Wednesday, January 10, 2018

The problem with telling privileged people to shut up and listen to marginalized people

Whether or not you completely buy into the leftist framing and wording of this blog post, it effectively makes the case that trying to enforce a rule for privileged people of, “Shut up and listen to marginalized people,” cannot possibly work and actually prevents marginalized people from being listened to. (That quote is the blogger's paraphrase of something that's rarely said in those exact words — but is often said more euphemistically.)

Excerpt:

The formal social justice rules say something like this:

• You should listen to marginalized people.
• When a marginalized person calls you out, don’t argue.
• Believe them, apologize, and don’t do it again.
• When you see others doing what you were called out for doing, call them out.

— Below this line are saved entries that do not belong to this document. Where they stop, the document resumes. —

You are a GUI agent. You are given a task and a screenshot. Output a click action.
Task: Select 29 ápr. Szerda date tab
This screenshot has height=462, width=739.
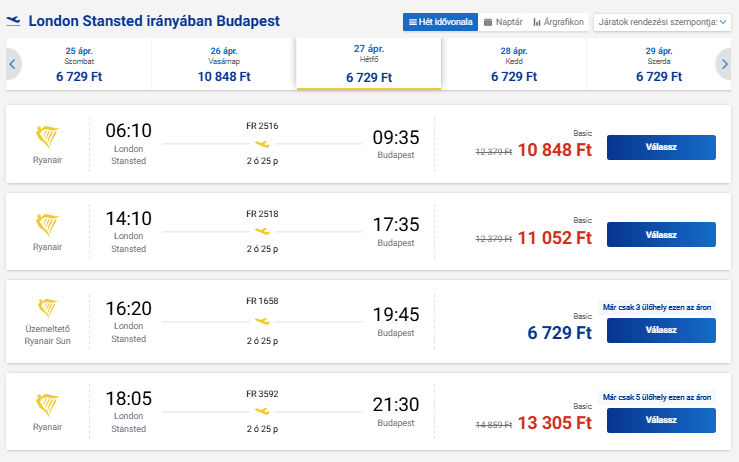coord(659,64)
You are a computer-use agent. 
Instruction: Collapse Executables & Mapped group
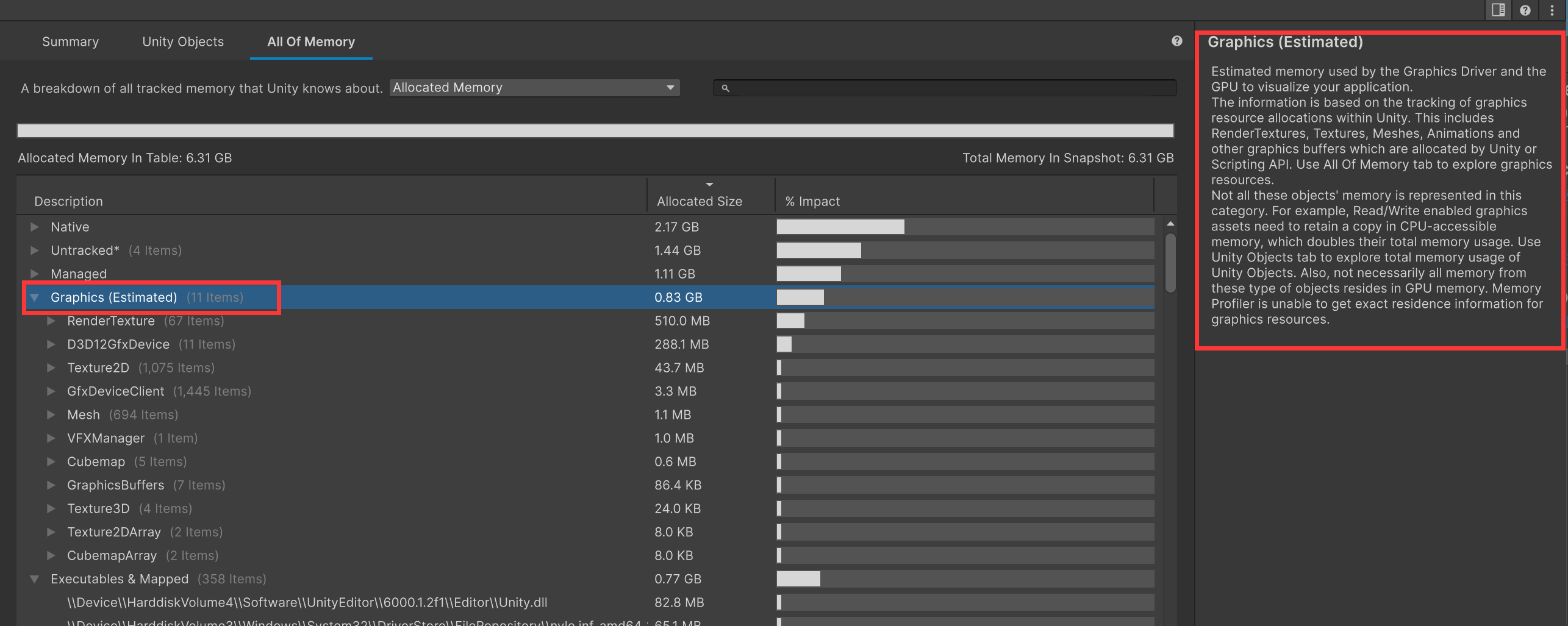(x=35, y=579)
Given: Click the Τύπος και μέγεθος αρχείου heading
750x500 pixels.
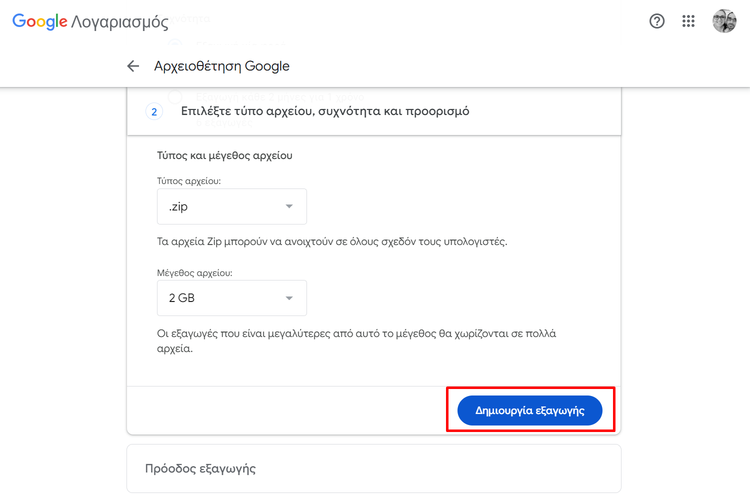Looking at the screenshot, I should (224, 156).
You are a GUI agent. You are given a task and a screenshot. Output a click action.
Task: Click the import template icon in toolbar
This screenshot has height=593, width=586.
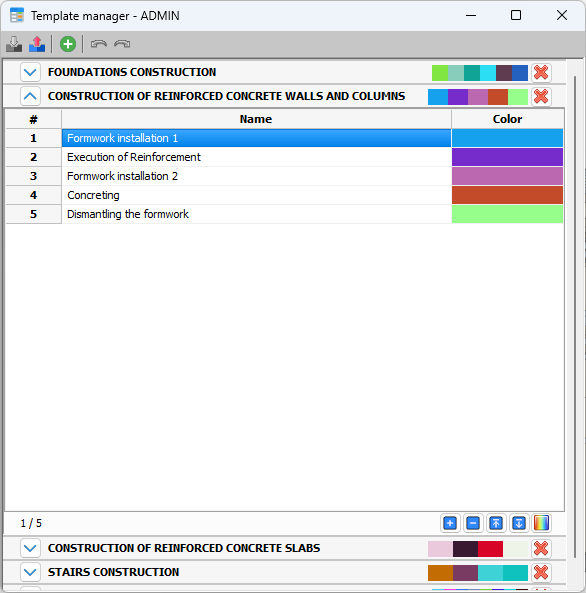tap(14, 44)
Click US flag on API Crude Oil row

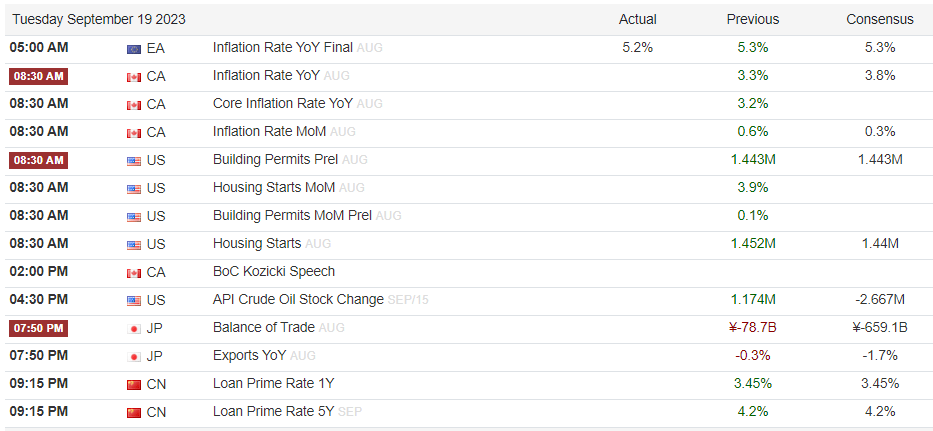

Those rules . . . don’t actually work. It is impossible to follow them literally, in part because:

• Marginalized people are not a monolith.
• Marginalized people have the same range of opinions as privileged people.
• When two marginalized people tell you logically incompatible things, it is impossible to act on both sets of instructions.
• For instance, some women believe that abortion is a human right foundational human right for women. Some women believe that abortion is murder and an attack on women and girls.
• “Listen to women” doesn’t tell you who to believe, what policy to support, or how to talk about abortion.
• For instance, some women believe that religious rules about clothing liberate women from sexual objectification, other women believe that religious rules about clothing sexually objectify women. . . .
• Narrowing it to “listen to women of minority faiths” doesn’t help, because women disagree about this within every faith.
• When “listen to marginalized people” means “adopt a particular position”, marginalized people are treated as rhetorical props rather than real people.
• Objectifying marginalized people does not create justice.

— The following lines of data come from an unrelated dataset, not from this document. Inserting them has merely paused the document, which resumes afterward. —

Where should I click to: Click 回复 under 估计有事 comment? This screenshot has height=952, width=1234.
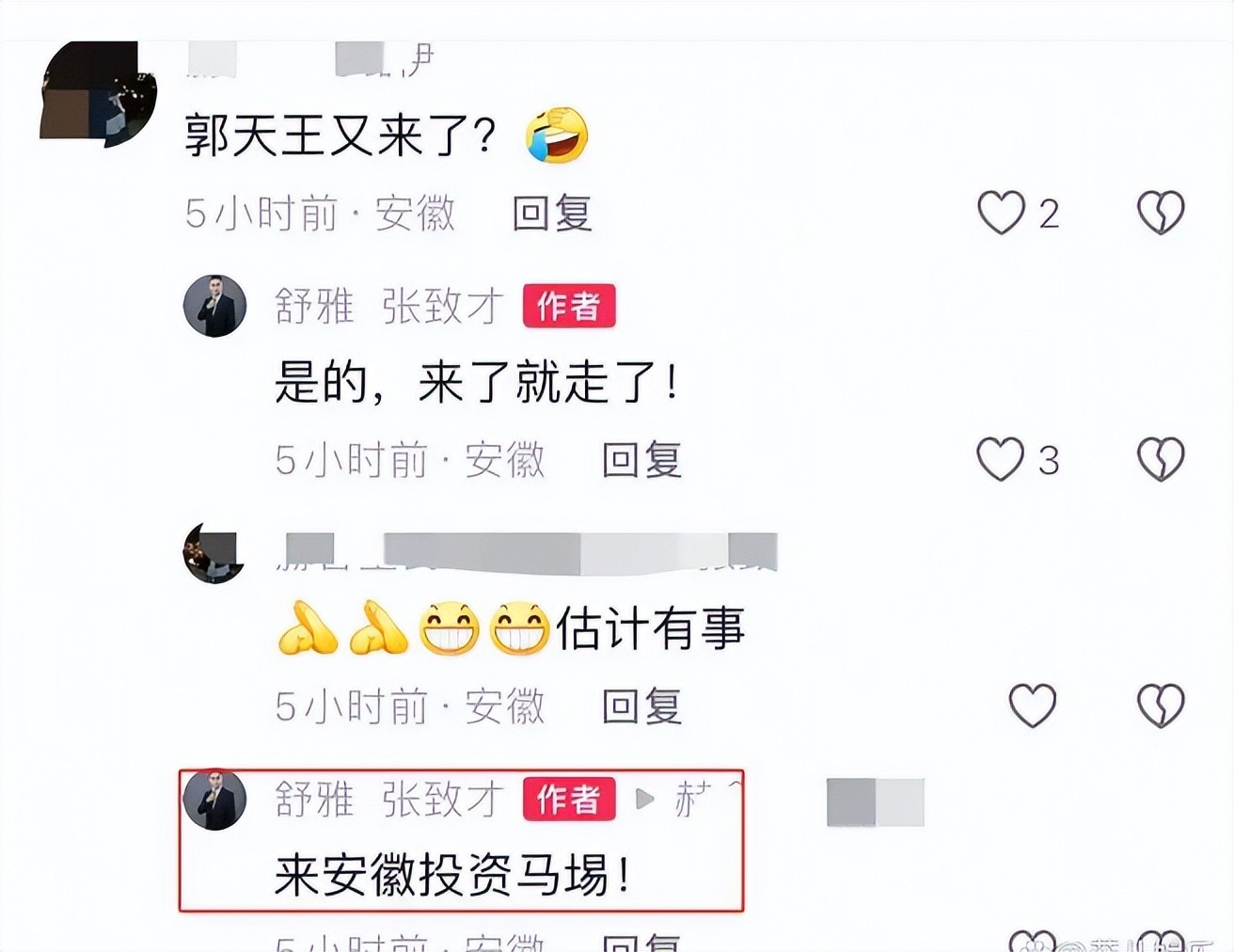(x=642, y=706)
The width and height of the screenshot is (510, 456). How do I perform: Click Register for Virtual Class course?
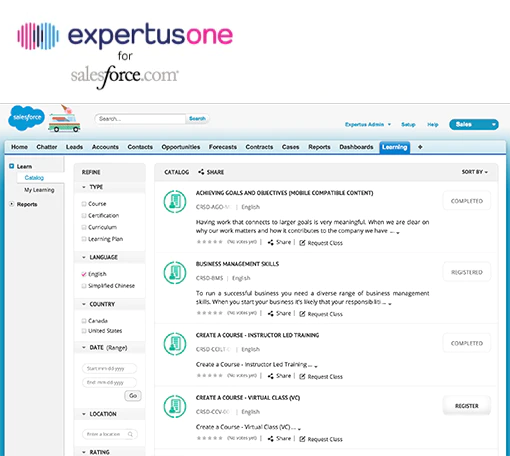point(467,406)
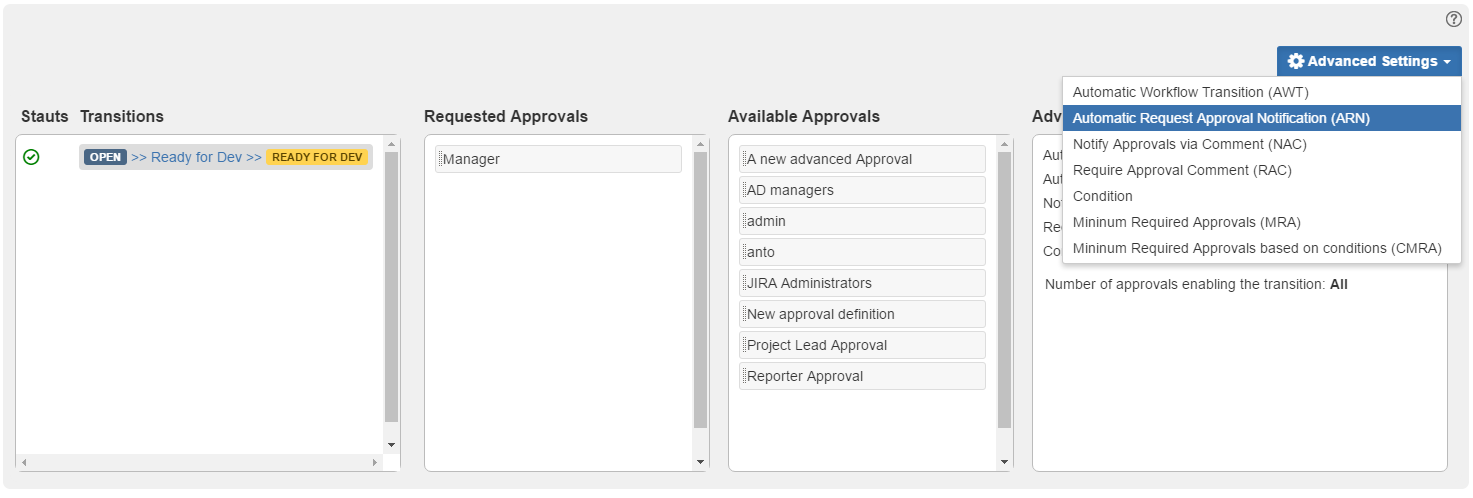The image size is (1473, 498).
Task: Click the OPEN status badge
Action: click(106, 157)
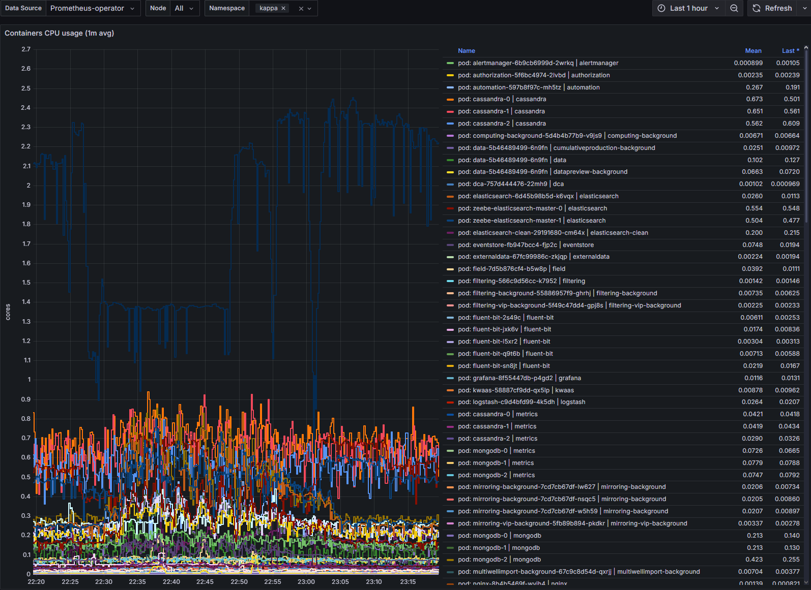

Since the rule is literally impossible to follow, no one is actually succeeding at following it. What usually ends up happening when people try is that:

• One opinion gets lifted up as “the position of marginalized people”
• Agreeing with that opinion is called “listen[ing] to marginalized people”
• Disagreeing with that opinion is called “talking over marginalized people”
• Marginalized people who disagree with that opinion are called out by privileged people for “talking over marginalized people”.
• This results in a lot of fights over who is the true voice of the marginalized people.
• We need an approach that is more conducive to real listening and learning. . . .

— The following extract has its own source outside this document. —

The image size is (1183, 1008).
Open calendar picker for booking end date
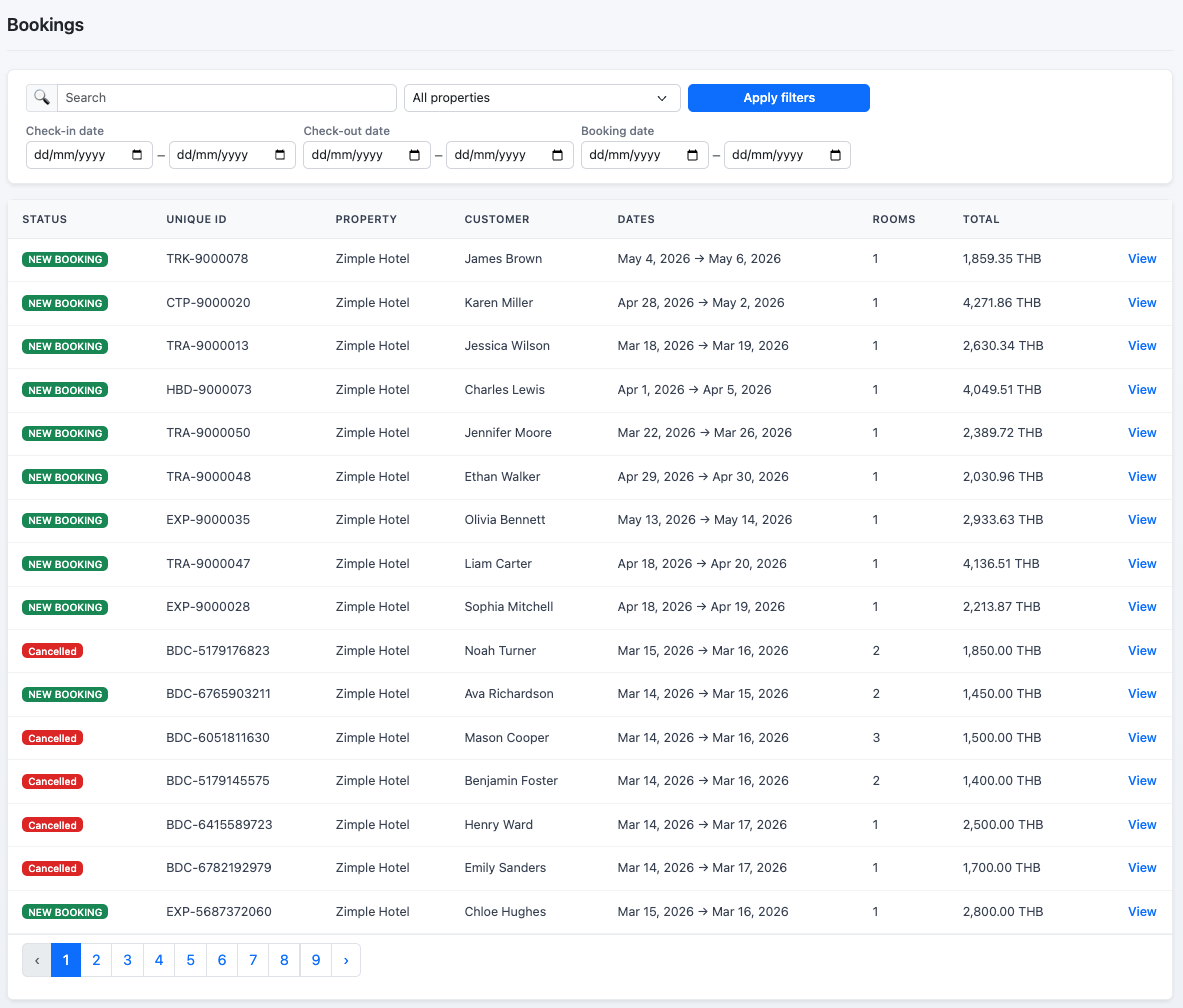click(835, 155)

The rule also lacks intersectionality:

• No one experiences every form of oppression or every form of privilege.
• Call-outs often involve people who are marginalized in different ways. . . .
• For instance, black men have male privilege and white women have white privilege.
• If a white woman calls a black man out for sexism and he responds by calling her out for racism (or vice versa), “listened to marginalized people” isn’t a very helpful rule because they’re both marginalized.
• These conversations tend to degenerate into an argument about which form of marginalization is most significant.
• This prevents people involved from actually listening to each other.
• In conflicts like this, it’s often the case that both sides have a legitimate point. (In ways that are often not immediately obvious.)
• We need to be able to work through these conflicts without expecting simplistic rules to resolve them in advance.